Le chiffre même avait été prévu : l’édifice post-exotique devait comporter 49 titres. Avec cette dernière livraison, le programme arrive volontairement à son terme. Volodine l’explique sans détour : il faut savoir terminer un projet littéraire. La dernière pièce de l’ensemble conduit à une phrase annoncée depuis des décennies : « Je me tais. »
Parmi les onze titres figurent Bardo solo, Ultimes sursauts, Chagrins, La grande misère, Défections et Cie, Mémoire, mode d’effroi, Les meilleurs d’entre nous, Survies minuscules, Zone crypte, zone miroir, Malaise chez les plongeuses et enfin Retour au goudron.

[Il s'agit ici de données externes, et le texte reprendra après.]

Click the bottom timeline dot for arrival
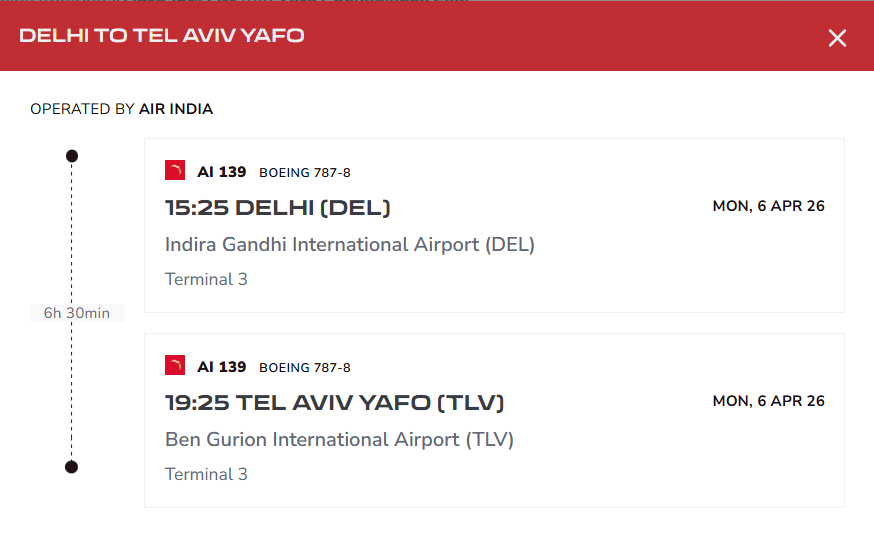Image resolution: width=874 pixels, height=537 pixels. tap(72, 467)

Il y a quelque chose de magnifique dans cette manière de partir. À l’époque où l’édition cherche souvent le livre événement, Volodine transforme son départ en œuvre en publiant non pas un ultime roman mais onze livres dispersés entre onze maisons. Même les éditeurs impliqués présentent le projet comme un geste esthétique et collectif plutôt que comme une simple opération commerciale.

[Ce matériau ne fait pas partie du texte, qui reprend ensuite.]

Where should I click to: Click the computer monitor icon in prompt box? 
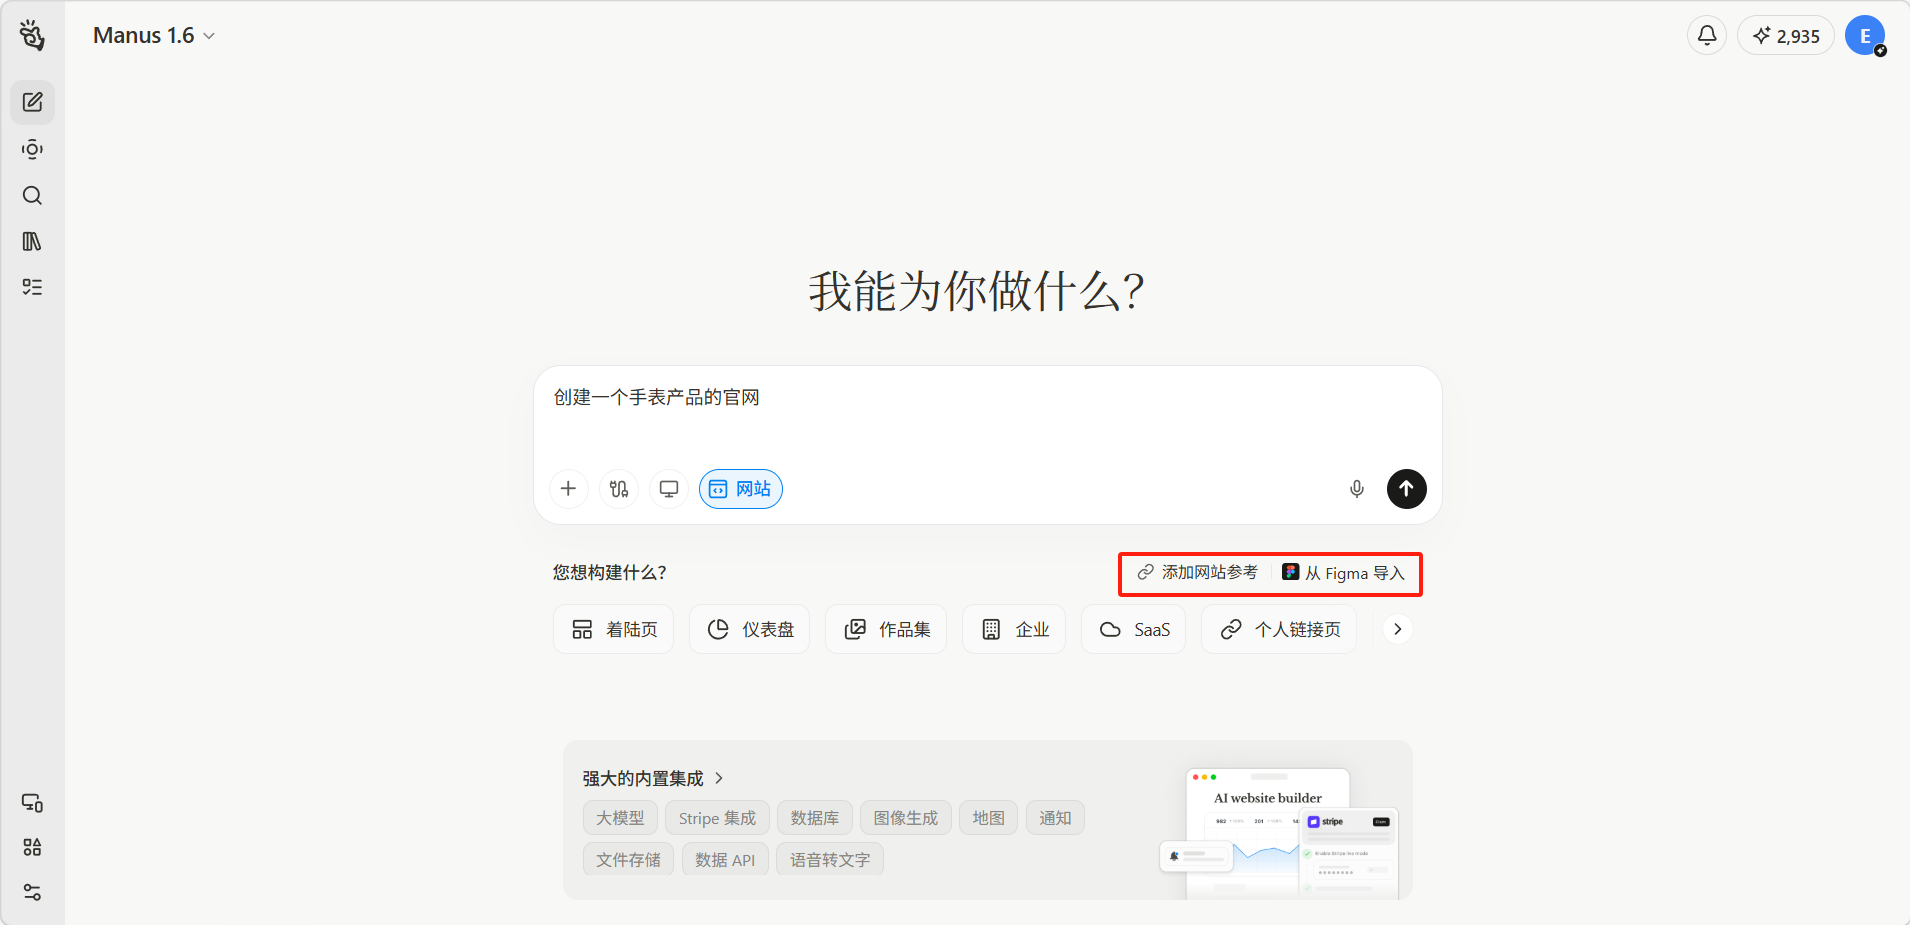669,489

L’écrivain quitte ainsi son univers exactement comme il l’a construit : en brouillant les frontières entre auteur et personnages, entre roman et performance, entre identité individuelle et création collective. Une sortie parfaitement cohérente pour un homme qui aura passé quatre décennies à démontrer qu’un écrivain pouvait être plusieurs écrivains à la fois.
Et finalement, onze livres pour dire « Je me tais », c’est peut-être l’une des plus belles contradictions que pouvait inventer Antoine Volodine.